[Start of section]

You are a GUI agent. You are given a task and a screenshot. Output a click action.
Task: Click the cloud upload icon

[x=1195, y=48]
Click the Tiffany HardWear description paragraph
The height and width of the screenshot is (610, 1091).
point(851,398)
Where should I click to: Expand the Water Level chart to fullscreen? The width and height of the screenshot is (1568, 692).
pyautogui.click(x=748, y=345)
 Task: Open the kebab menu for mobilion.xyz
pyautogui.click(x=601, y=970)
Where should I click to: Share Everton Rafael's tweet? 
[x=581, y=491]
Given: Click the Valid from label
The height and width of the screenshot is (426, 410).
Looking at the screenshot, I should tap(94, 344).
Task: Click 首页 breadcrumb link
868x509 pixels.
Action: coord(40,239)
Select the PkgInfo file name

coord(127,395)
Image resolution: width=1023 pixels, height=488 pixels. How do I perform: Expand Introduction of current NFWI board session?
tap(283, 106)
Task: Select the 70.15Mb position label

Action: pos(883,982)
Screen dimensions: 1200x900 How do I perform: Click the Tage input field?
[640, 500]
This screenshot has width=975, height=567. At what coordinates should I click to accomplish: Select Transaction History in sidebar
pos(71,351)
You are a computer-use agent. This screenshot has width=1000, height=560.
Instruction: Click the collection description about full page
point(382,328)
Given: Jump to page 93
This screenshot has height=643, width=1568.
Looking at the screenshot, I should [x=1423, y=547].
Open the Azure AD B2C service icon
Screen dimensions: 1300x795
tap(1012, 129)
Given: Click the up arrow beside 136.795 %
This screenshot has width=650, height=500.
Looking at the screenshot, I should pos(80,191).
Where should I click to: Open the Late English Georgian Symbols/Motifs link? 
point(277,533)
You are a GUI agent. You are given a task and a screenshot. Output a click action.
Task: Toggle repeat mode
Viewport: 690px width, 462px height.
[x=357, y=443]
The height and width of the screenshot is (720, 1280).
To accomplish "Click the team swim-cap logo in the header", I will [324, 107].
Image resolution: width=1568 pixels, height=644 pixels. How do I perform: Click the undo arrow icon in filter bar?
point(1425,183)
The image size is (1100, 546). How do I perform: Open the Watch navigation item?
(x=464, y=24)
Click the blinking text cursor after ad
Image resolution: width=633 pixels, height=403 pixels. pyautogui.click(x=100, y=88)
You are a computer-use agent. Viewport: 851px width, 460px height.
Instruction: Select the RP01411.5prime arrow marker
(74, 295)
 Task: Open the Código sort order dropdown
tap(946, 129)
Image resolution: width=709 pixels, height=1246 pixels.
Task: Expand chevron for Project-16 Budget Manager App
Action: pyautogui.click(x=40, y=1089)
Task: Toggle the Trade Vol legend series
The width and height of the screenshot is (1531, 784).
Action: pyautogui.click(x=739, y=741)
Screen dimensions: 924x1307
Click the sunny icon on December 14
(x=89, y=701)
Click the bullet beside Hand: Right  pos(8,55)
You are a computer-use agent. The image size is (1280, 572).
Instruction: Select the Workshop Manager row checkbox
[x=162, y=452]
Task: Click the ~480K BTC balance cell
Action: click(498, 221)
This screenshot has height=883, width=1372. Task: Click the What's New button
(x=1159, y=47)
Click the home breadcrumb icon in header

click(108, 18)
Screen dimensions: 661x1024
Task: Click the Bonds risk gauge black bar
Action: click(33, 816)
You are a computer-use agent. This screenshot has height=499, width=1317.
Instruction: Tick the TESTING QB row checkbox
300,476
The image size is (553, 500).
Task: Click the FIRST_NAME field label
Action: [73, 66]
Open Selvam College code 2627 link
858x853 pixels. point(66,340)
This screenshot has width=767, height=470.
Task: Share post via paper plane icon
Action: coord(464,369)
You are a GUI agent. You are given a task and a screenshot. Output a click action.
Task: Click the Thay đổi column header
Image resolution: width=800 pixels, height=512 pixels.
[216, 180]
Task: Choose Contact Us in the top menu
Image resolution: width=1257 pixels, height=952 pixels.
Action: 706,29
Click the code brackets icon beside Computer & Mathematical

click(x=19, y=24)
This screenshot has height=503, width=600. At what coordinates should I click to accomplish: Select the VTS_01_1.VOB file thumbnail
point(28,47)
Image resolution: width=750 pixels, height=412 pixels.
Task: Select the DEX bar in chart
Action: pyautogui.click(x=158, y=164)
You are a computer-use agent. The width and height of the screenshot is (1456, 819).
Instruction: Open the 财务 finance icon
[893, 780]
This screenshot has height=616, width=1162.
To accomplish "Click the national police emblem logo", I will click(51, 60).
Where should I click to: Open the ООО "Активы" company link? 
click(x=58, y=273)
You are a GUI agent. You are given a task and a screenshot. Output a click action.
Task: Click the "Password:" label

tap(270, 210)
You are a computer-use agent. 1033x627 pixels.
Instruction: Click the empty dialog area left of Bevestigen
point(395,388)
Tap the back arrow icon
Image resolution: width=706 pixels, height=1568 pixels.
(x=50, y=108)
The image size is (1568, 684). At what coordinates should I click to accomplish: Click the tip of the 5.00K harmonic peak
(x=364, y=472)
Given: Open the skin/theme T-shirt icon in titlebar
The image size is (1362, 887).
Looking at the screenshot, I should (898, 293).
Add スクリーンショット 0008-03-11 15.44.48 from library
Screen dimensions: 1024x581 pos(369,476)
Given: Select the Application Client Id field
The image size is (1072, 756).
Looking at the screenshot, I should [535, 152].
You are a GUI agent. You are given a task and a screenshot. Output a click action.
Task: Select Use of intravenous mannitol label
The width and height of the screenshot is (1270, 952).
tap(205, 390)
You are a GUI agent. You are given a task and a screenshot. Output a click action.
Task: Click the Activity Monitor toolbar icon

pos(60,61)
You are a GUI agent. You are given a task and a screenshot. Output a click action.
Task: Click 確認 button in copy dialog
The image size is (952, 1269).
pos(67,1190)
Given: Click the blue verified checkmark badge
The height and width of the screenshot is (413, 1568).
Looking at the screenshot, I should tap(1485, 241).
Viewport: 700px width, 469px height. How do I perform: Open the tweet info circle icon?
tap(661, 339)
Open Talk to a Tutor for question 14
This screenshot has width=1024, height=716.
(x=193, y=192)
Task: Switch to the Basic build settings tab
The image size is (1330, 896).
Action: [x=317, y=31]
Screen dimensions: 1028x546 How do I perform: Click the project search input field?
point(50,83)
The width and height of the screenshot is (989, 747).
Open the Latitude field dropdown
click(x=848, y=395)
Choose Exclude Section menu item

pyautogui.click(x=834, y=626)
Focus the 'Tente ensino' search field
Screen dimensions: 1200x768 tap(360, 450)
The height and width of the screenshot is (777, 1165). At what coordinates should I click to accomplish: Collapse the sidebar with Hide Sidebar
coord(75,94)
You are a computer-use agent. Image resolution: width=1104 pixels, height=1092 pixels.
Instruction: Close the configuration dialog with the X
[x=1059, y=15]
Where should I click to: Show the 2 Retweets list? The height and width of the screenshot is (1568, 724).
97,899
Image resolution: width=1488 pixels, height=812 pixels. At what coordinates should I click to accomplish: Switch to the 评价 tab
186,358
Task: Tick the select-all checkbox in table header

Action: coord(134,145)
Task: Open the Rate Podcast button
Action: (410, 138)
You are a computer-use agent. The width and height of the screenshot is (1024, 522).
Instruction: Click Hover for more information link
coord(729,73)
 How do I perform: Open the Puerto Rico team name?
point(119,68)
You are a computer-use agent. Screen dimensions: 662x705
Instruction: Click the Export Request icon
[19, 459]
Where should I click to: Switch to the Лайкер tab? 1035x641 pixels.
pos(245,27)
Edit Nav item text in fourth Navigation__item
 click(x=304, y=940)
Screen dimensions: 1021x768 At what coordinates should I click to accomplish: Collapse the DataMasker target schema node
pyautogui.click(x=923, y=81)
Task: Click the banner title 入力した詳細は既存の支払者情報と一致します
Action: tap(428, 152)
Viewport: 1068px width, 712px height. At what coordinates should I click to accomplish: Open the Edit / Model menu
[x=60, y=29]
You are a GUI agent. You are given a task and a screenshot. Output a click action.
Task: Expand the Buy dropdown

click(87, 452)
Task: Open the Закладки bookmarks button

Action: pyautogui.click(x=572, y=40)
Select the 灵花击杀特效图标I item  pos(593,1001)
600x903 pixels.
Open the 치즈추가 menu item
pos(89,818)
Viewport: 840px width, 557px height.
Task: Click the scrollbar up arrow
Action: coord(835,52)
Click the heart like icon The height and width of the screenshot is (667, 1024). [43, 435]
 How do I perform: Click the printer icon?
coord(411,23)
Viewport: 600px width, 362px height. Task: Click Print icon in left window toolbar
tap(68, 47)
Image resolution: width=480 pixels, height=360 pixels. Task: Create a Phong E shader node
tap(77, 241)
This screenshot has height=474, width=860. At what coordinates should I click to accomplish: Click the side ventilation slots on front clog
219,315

[End of section]

**Exercise objective**: What needs duplicating is the run of lines from the one containing "Where should I click to: Switch" through the last line of the entries above, exact and complete.

**Finished exercise**:
Where should I click to: Switch to the Лайкер tab? 1035x641 pixels.
pos(245,27)
Edit Nav item text in fourth Navigation__item
 click(x=304, y=940)
Screen dimensions: 1021x768 At what coordinates should I click to accomplish: Collapse the DataMasker target schema node
pyautogui.click(x=923, y=81)
Task: Click the banner title 入力した詳細は既存の支払者情報と一致します
Action: tap(428, 152)
Viewport: 1068px width, 712px height. At what coordinates should I click to accomplish: Open the Edit / Model menu
[x=60, y=29]
You are a GUI agent. You are given a task and a screenshot. Output a click action.
Task: Expand the Buy dropdown

click(87, 452)
Task: Open the Закладки bookmarks button

Action: pyautogui.click(x=572, y=40)
Select the 灵花击杀特效图标I item  pos(593,1001)
600x903 pixels.
Open the 치즈추가 menu item
pos(89,818)
Viewport: 840px width, 557px height.
Task: Click the scrollbar up arrow
Action: coord(835,52)
Click the heart like icon The height and width of the screenshot is (667, 1024). [43, 435]
 How do I perform: Click the printer icon?
coord(411,23)
Viewport: 600px width, 362px height. Task: Click Print icon in left window toolbar
tap(68, 47)
Image resolution: width=480 pixels, height=360 pixels. Task: Create a Phong E shader node
tap(77, 241)
This screenshot has height=474, width=860. At what coordinates should I click to accomplish: Click the side ventilation slots on front clog
219,315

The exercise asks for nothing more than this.